» **What is expected**
Collect every line of the listing that contains the word "size".

□ □ □

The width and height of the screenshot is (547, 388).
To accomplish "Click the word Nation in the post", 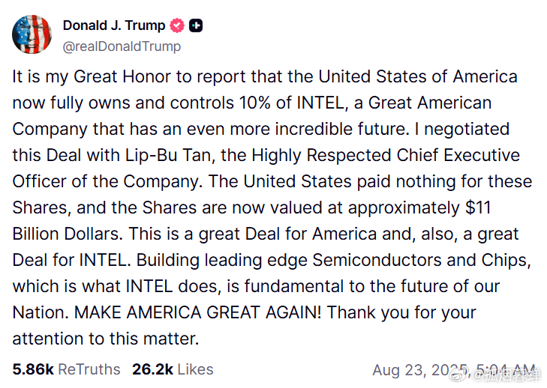I will (x=41, y=312).
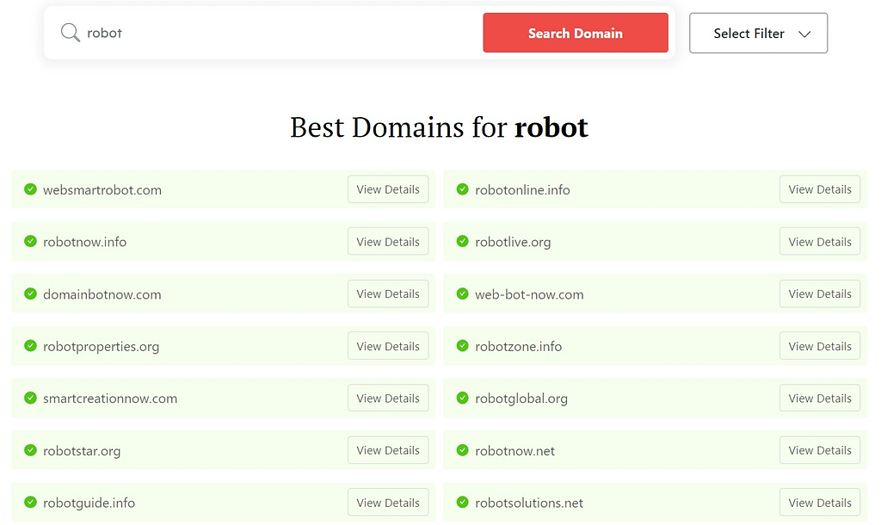The width and height of the screenshot is (881, 525).
Task: Click the chevron arrow on Select Filter
Action: [x=805, y=33]
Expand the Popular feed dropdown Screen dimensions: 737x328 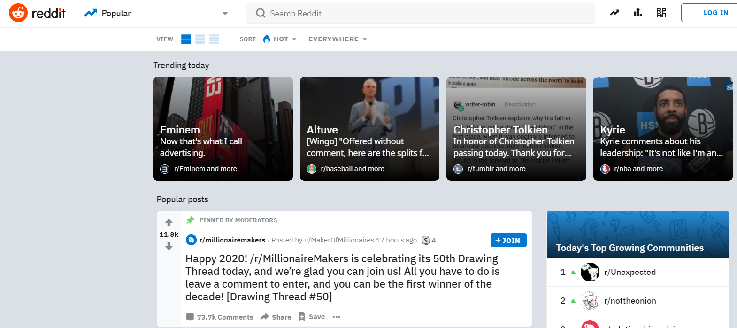pos(225,14)
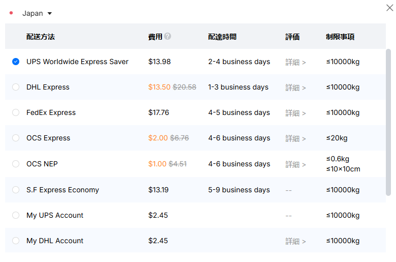This screenshot has width=396, height=262.
Task: Select OCS Express shipping radio button
Action: click(x=16, y=138)
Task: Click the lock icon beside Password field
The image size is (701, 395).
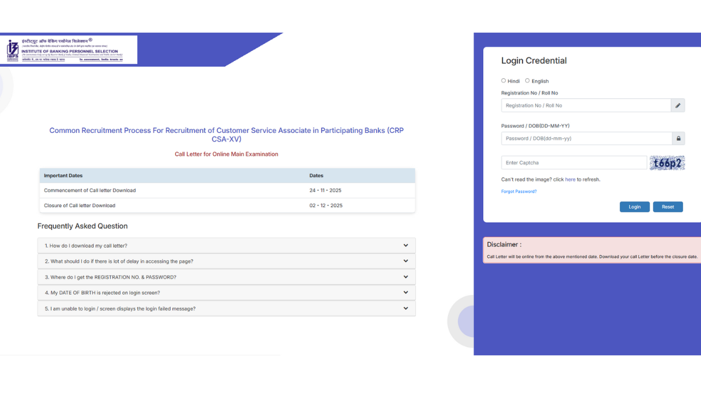Action: tap(678, 138)
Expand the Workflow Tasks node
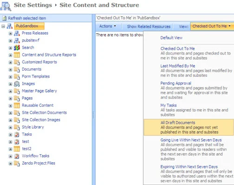 point(10,156)
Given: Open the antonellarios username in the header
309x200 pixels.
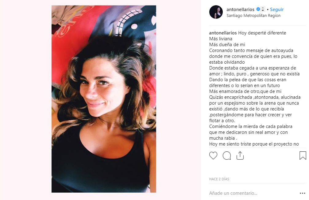Looking at the screenshot, I should 241,9.
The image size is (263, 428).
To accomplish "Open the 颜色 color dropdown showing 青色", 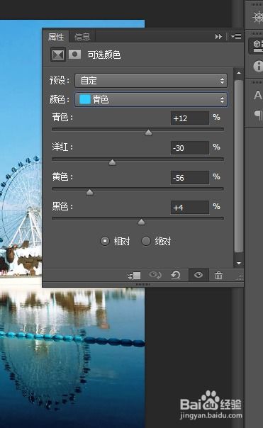I will click(x=151, y=100).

□ □ □

» **Task response**
The image size is (701, 395).
The image size is (263, 428).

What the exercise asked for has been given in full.